>>>

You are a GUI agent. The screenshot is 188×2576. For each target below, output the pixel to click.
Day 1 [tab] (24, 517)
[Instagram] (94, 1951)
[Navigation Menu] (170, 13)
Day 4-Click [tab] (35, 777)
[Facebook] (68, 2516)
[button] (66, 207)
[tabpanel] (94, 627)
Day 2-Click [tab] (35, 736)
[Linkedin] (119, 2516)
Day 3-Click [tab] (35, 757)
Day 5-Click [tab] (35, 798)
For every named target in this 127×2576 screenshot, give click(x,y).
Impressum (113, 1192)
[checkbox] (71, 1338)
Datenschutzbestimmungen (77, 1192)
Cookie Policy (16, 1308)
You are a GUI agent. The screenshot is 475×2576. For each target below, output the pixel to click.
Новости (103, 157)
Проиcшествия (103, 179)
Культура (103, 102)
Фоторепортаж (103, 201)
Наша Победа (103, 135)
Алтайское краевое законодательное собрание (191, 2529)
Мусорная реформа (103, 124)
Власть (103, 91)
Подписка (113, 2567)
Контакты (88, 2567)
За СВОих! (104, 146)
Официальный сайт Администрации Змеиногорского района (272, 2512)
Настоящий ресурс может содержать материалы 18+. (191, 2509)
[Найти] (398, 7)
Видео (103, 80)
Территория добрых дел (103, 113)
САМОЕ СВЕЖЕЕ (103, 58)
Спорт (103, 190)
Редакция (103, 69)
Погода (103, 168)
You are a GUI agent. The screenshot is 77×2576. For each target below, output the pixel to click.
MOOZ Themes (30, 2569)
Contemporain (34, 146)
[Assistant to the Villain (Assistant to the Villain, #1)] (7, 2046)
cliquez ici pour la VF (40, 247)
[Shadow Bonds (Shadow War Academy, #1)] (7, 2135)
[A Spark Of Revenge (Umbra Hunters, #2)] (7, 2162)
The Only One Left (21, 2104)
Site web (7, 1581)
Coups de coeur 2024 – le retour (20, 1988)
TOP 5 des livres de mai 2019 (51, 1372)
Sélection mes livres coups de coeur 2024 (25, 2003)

<<<

Go through the records and gather the lines that hold "agent".

You are a GUI agent. The screenshot is 188×2576. For each target below, output the pixel to click.
You are a GUI agent. The screenshot is 475×2576. For each target below, output the pixel to click.
You are a GUI agent. The screenshot is 77×2576. For each target below, output the pixel to click.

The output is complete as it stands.